# Newbie over 40 TTC #1



## Shelbo76 (Aug 16, 2017)

Hi there, been lurking for a while but yet to post.

I've just turned 41 and by OH and I have been trying for a year now. I've always wanted to have children but sadly found myself single for most of my adult life and I even considered going it alone in the run up to my 40th last year as my hopes and dreams of having a stable family seemed to be slipping away.  I'd given up on finding the illusive 'One' so signed up to Tinder just for a little fun (if you can't beat 'em, join 'em!) and lo and behold I met my OH who seemed too good to be true as we clicked before we even met in person. After a whirlwind 5 months of dating we agreed to start trying, I had to pinch myself a few times to believe it was really happening to me! Whilst I wasn't under any illusions that it would happen straightaway you can't help but hope every month and feel a little disheartened every time AF shows up!

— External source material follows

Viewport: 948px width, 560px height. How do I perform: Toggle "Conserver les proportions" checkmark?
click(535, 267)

So here I am 12 months after coming off the pill and no sign of a BFP so far, I think I may have had a chemical in May as I was a week late whilst on holiday and my BBT didn't drop down to it's normal pre-ovulation range till CD11/12. My OH and I don't currently live together because he's a carer for his elderly father so we only regularly see each other at weekends but we try to time BDing around ovulation. I started tracking my cycles in February as I wanted to have a rough idea of when I ovulated in my cycle to take some of the guess work out, however I have since learned that my cycles are an irregular length varying between 17 and 37 days at the extremes. I went to my GP after 6 months who agreed to do blood tests so I had Day 3 FSH/LH, Day 21 Progesterone, TSH, Prolactin, Oestradiol and Testosterone which all seemed in normal range. 

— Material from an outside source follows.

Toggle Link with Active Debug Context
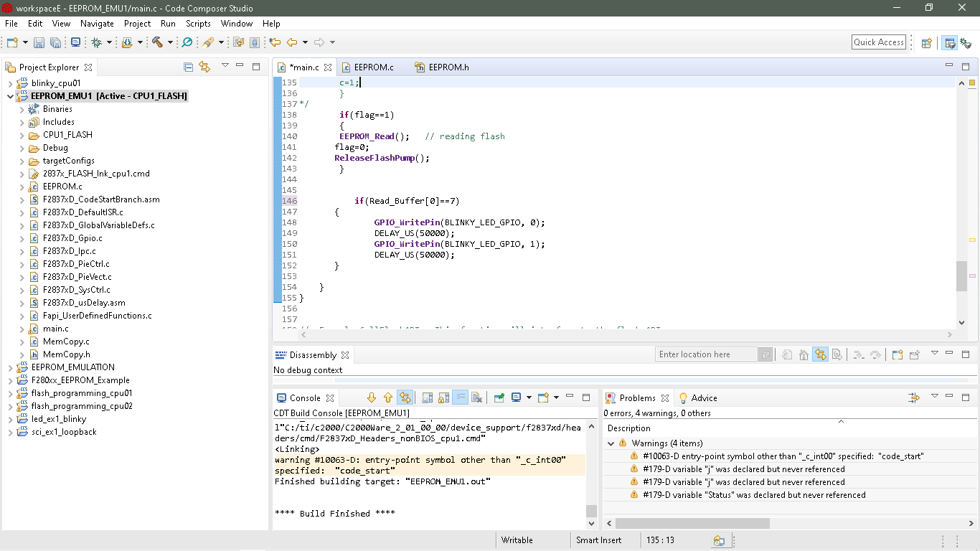This screenshot has height=551, width=980. [820, 354]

I went back to my GP last month to see if I could get referred for further investigations and I've been so lucky as we had our first appointment on Tuesday with the Fertility Nurse so I'm relieved that things are moving in the right direction. It all feels a bit of a blur but she ordered SA for my OH (as he's not had this yet), an ultrasound and HSG for me plus a repeat of some of my bloods (FSH/LH, Progesterone and TSH) plus a Rubella test.  I realise with all the excitement and information to take in I didn't ask about AMH tests, I'm aware that you have to pay for these so would I still be able to get them done via NHS hospital?  As I'm not likely to get a follow up appointment to go through my results until December I'll probably see if I can get my AMH done privately as think a place locally does it for £80.

I also need to work on my weight as my BMI is currently over 30 so I can imagine that may be playing a part in my fertility and erratic cycle length. I used to be quite active and a regular gym goer but because I've been working on some high profile projects for the last 2 years my weight has gradually crept up 2 stone and I'm now 4 stone over my 'ideal weight' and I feel that it's definitely taken a toll on body, both physically and mentally and am definitely feeling my age and probably older! I'm half hoping we can fall pregnant soon so I can take a career break but I'm aware that stress is also likely affecting my fertility too so it's catch 22  . So I'm trying to take steps to manage this, OH have signed up for joint gym membership which starts on 1 Oct and although I eat a healthy diet most of the time, I'm making a conscious effort to eat healthily and not skip meals and I'm hoping the exercise will also help with the stress/emotional side of things.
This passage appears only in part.